Reba ha condiviso questo passaggio di una lettera di Dostoevskij:
“Oggi, 22 dicembre, ci hanno portato in piazza Semjonov. Lì a tutti noi hanno letto la condanna a morte… Poi hanno messo i primi tre al palo per l’esecuzione. Io ero il sesto, ci hanno chiamato a tre per tre, io ero nel secondo gruppo e non mi restava che un minuto da vivere. Io ho ricordato te, fratello, tu soltanto eri nella mia mente… Finalmente è suonato il segnale, i legati al palo sono stati portati indietro e ci hanno detto che Sua Maestà Imperiale ci aveva fatto grazia della vita… La vita, ora capisco, è dappertutto, la vita è in noi stessi e non fuori di noi.
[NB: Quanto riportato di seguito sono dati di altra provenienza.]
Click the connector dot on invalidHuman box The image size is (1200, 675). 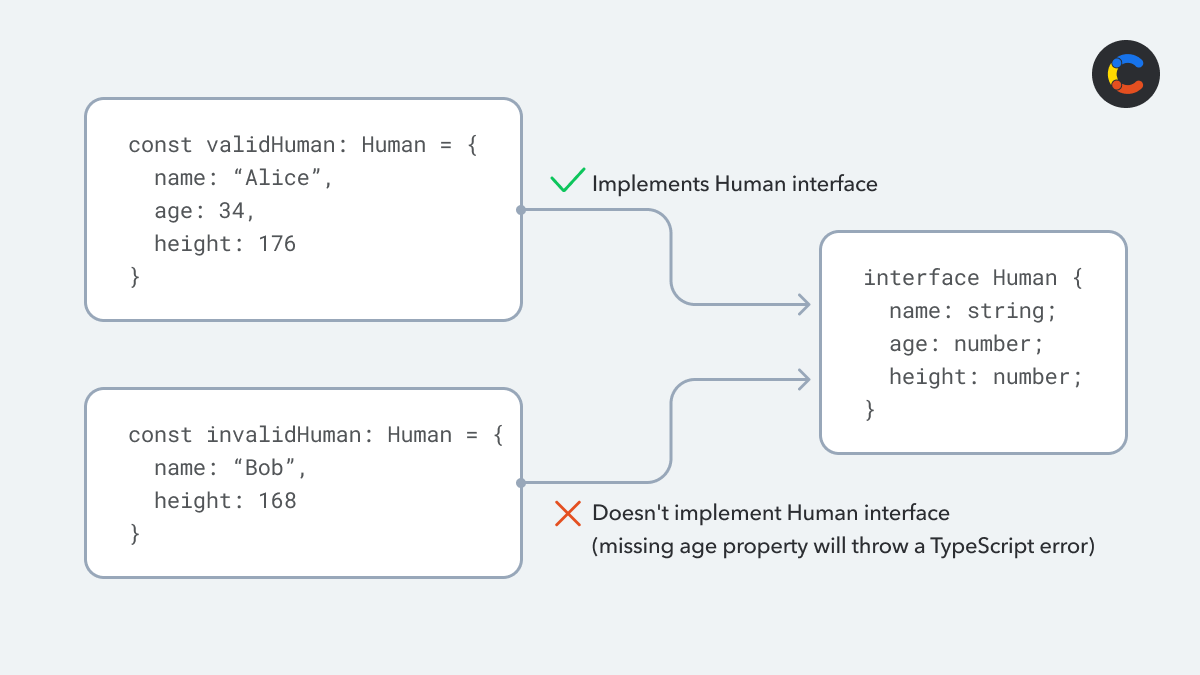click(521, 483)

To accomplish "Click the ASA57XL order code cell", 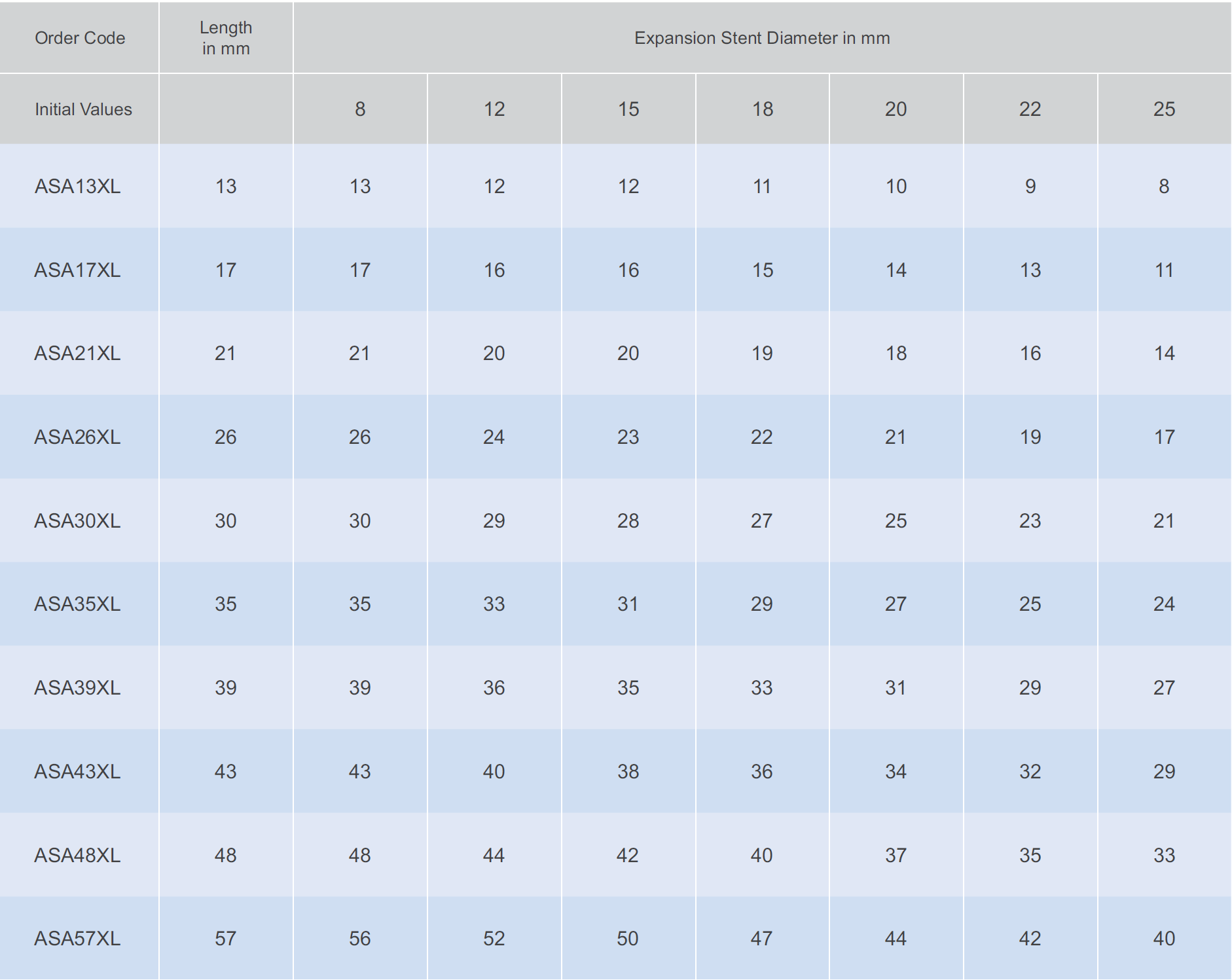I will 77,939.
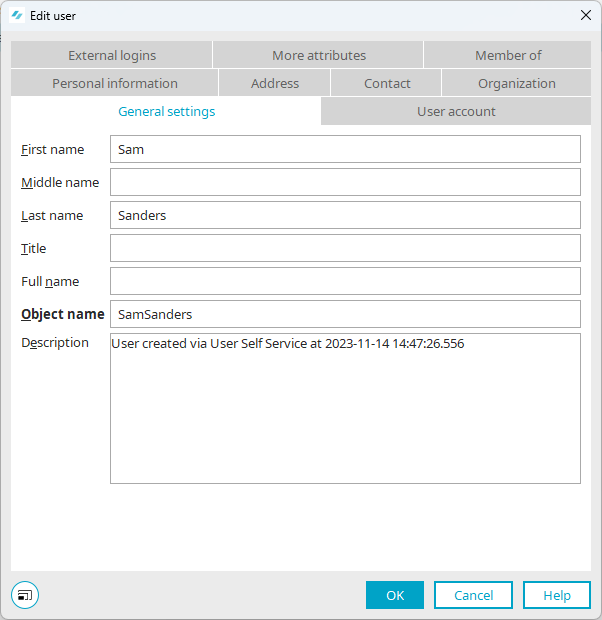602x620 pixels.
Task: Switch to the External logins tab
Action: 112,55
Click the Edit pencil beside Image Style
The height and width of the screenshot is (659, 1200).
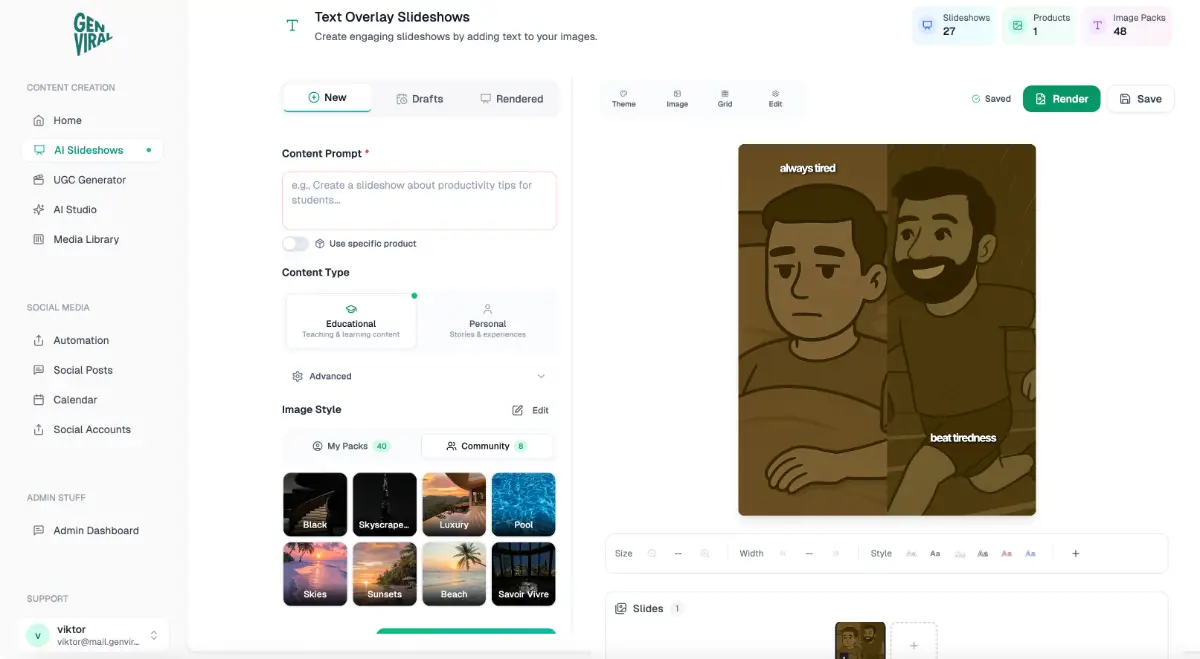coord(530,410)
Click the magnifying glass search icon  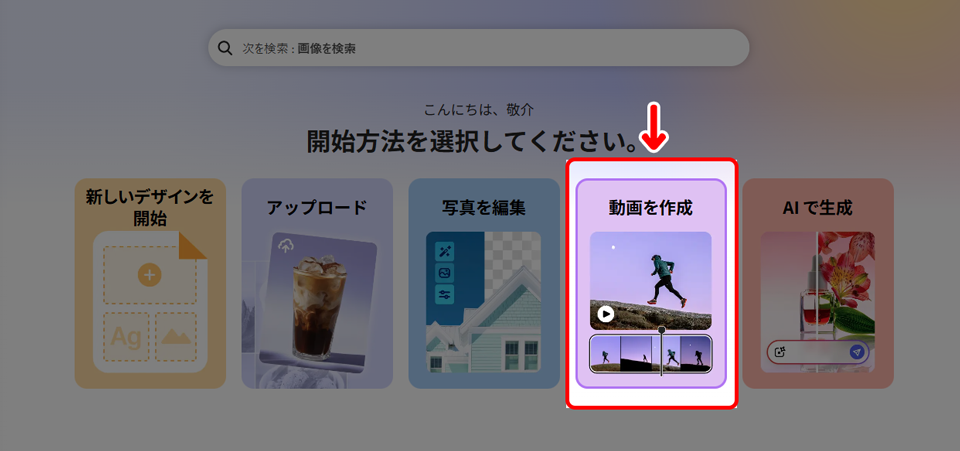click(225, 48)
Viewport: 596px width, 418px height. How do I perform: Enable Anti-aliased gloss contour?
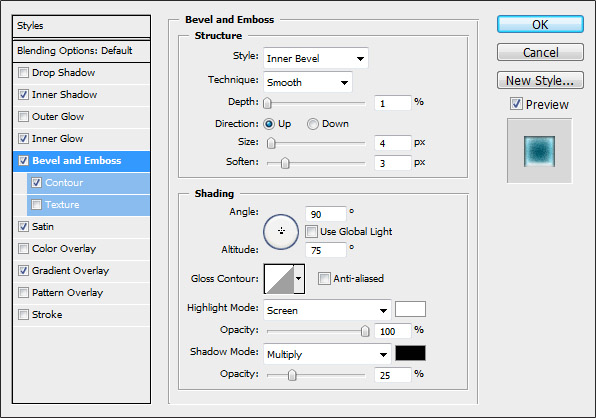tap(324, 279)
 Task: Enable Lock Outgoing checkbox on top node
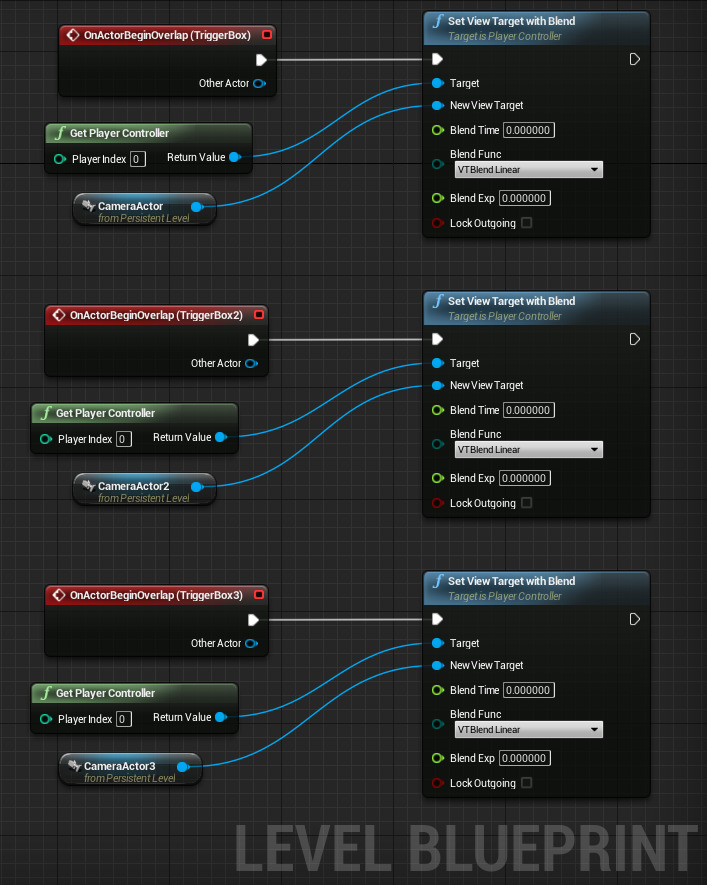coord(527,223)
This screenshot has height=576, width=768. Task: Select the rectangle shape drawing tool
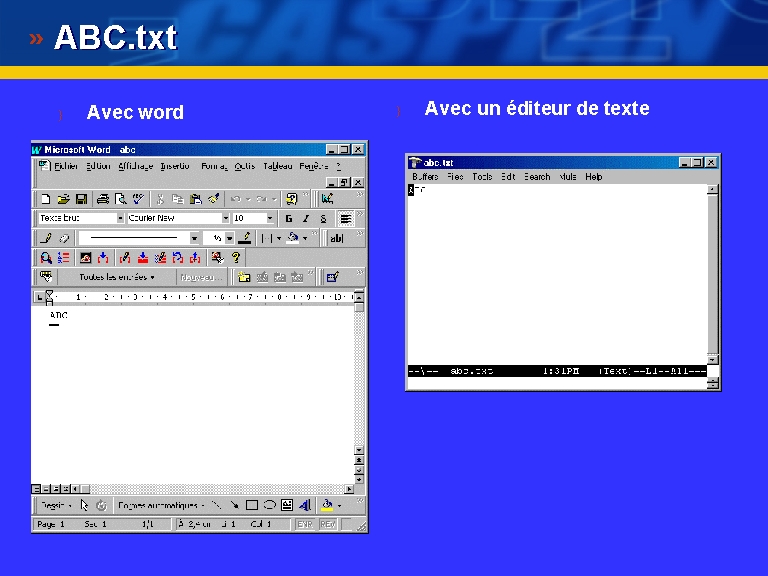[252, 505]
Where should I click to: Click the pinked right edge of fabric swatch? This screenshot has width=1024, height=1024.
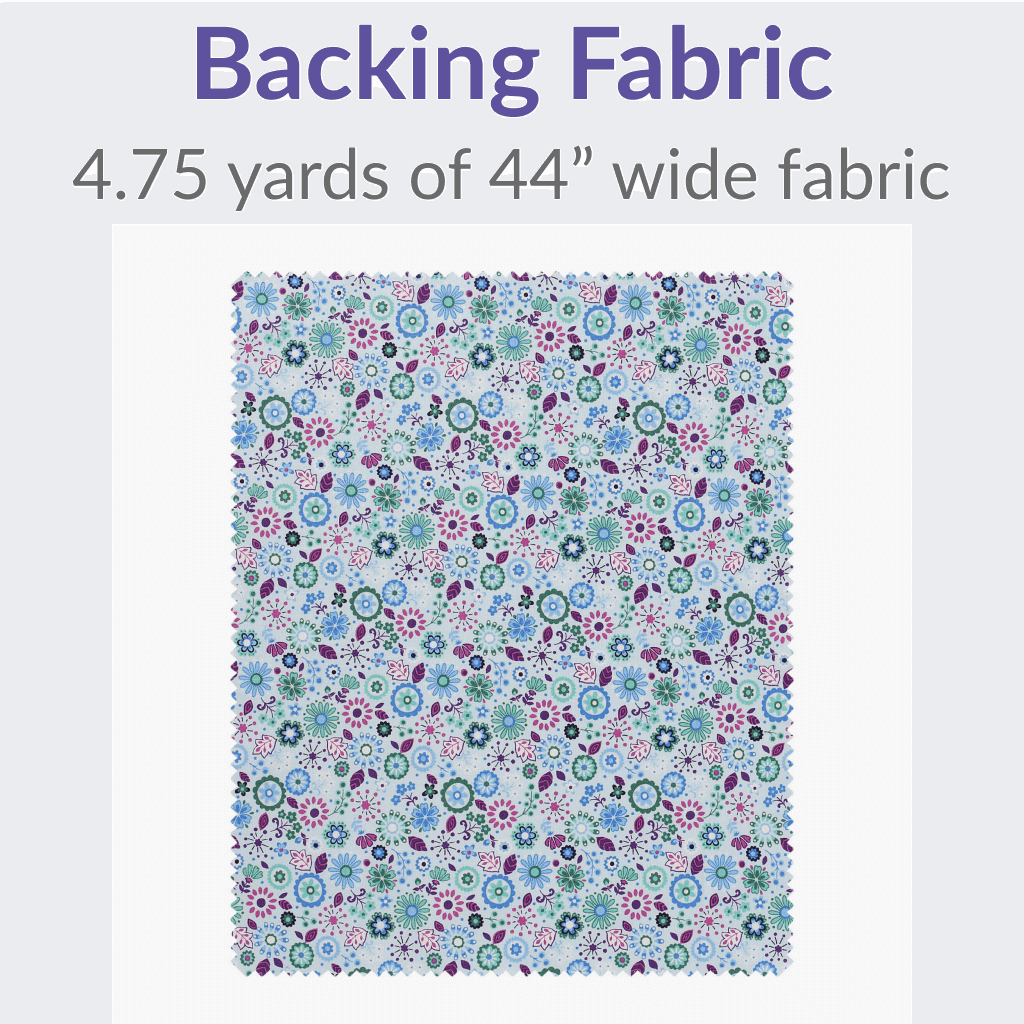788,624
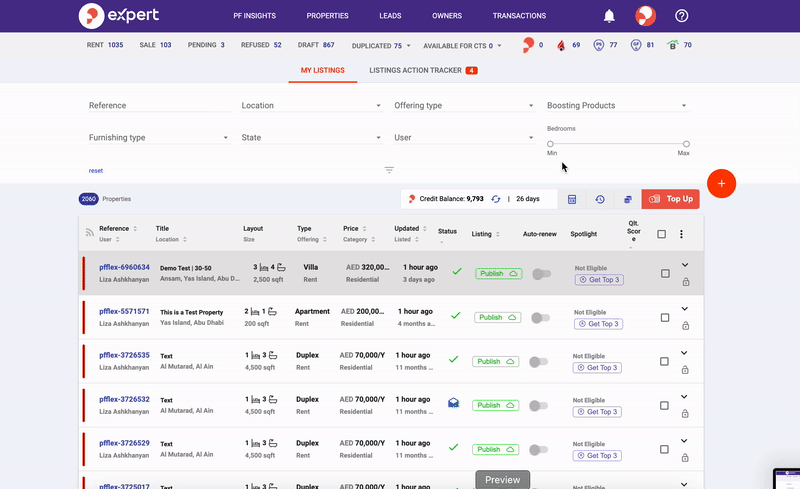The image size is (800, 489).
Task: Toggle auto-renew for pfflex-6960634
Action: [x=541, y=273]
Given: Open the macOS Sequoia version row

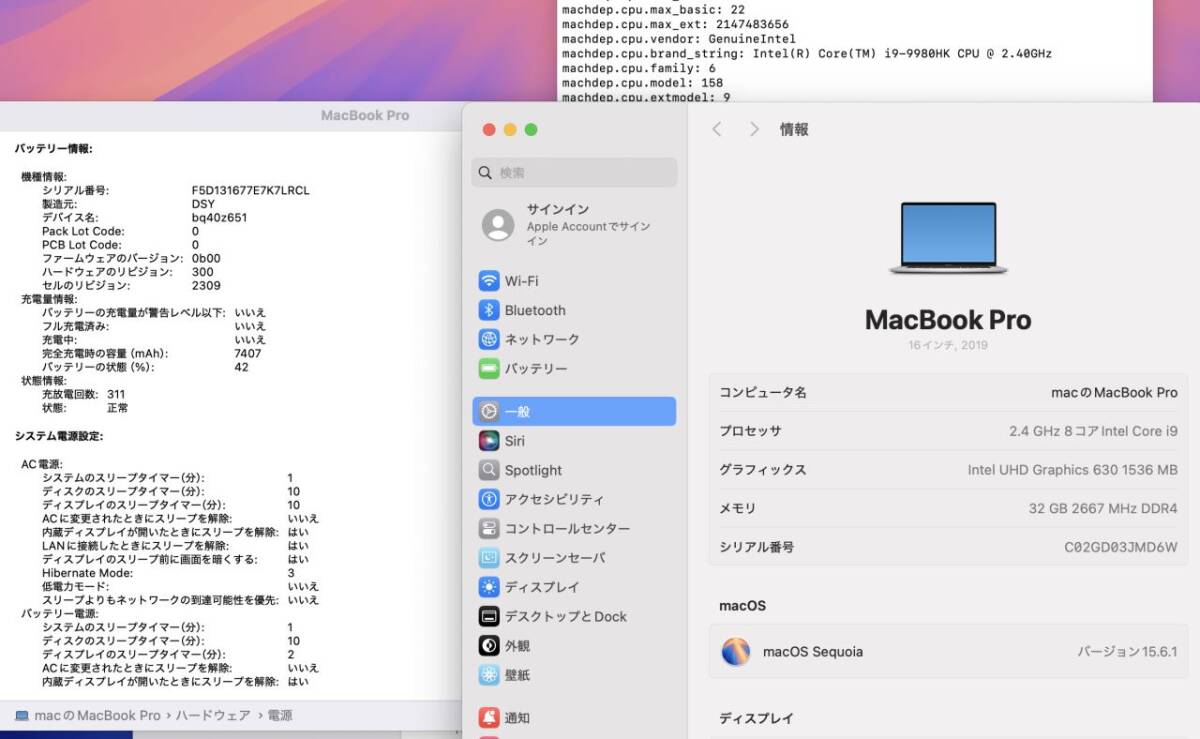Looking at the screenshot, I should [947, 651].
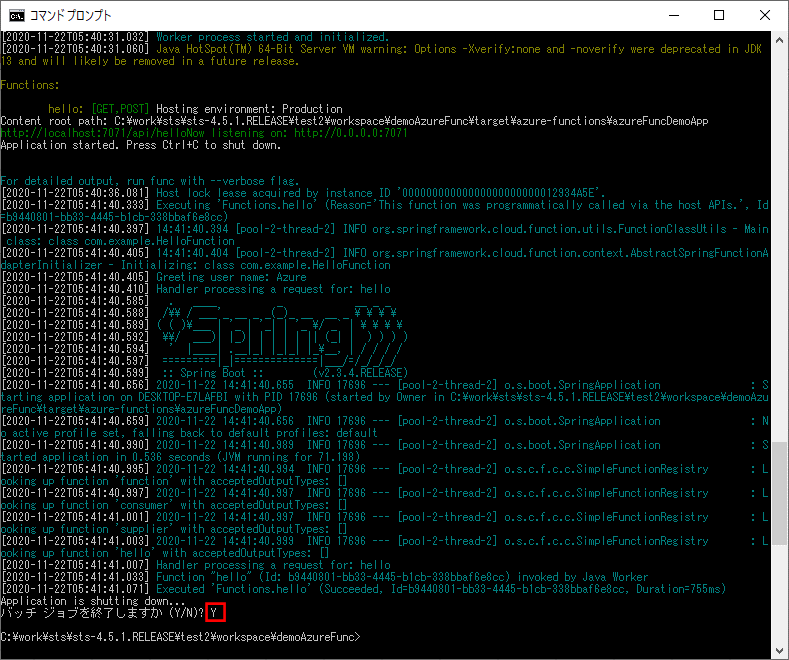Click the scrollbar down arrow
This screenshot has width=789, height=660.
tap(779, 651)
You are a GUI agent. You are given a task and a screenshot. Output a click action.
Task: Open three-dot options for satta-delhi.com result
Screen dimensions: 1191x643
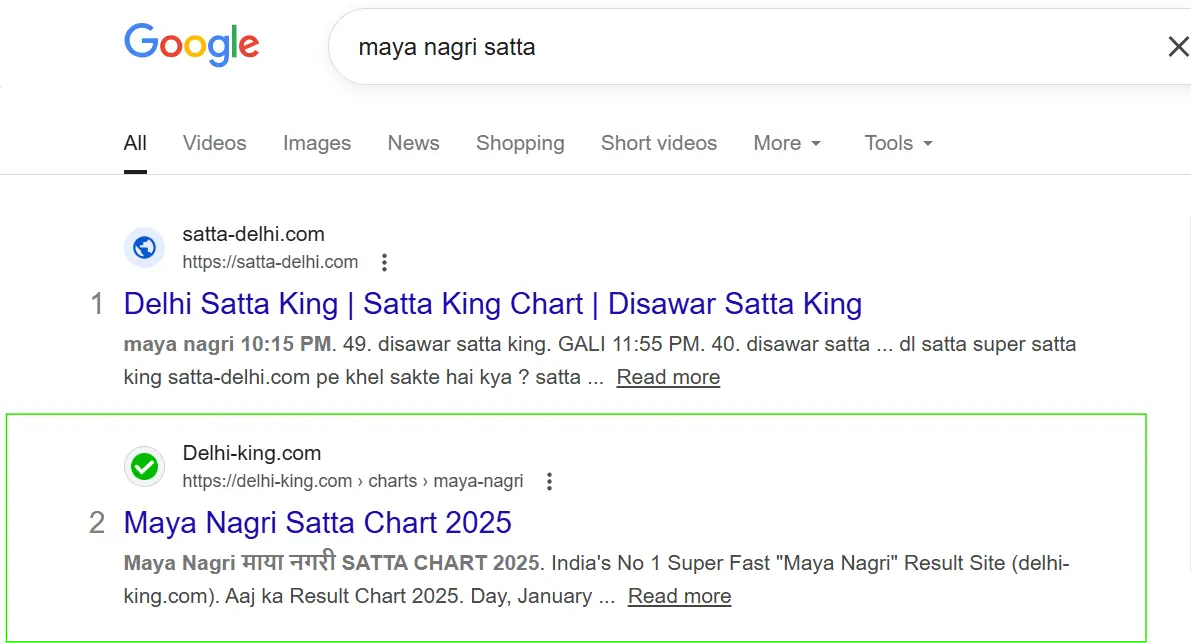pyautogui.click(x=384, y=263)
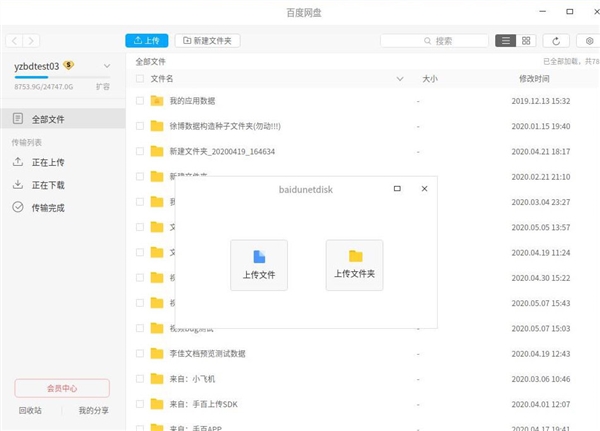Click sort arrow in 文件名 column header
This screenshot has width=600, height=431.
400,78
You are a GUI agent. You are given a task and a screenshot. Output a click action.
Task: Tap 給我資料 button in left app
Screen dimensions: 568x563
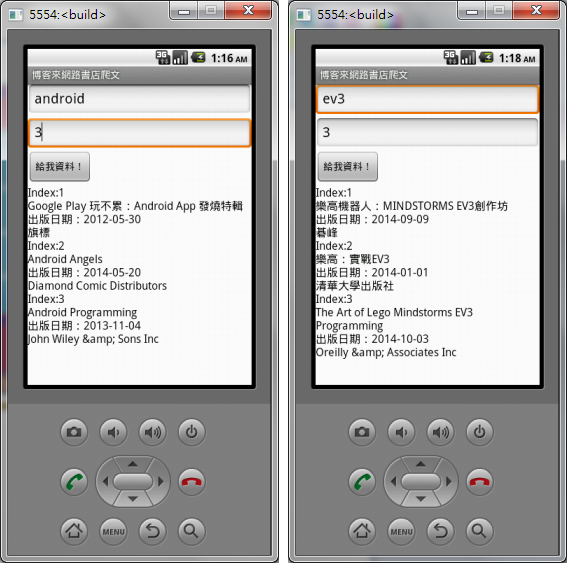60,167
Accanto a me ci saranno degli esseri umani, anche ai lavori forzati, ed essere uomo fra gli uomini e restarlo per sempre, in qualsiasi sventura non avvilirsi, non perdersi d’animo, ecco in cosa consiste la vita, ecco il suo compito. Ne ho preso coscienza. Questa idea è entrata nella mia carne e nel mio sangue… Quella testa che creava, che viveva della vita superiore dell’arte è stata tagliata via dalle mie spalle… Guardando indietro penso quanto tempo è stato speso inutilmente, quanto ne è andato perduto in errori, futilità, incapacità di vivere… La vita è un dono, adesso, cambiando vita, rinasco in una nuova forma… Rinascerò migliore. Ecco la mia speranza, tutto il mio conforto”.
La vita è dappertutto, quattro parole contengono un infinito.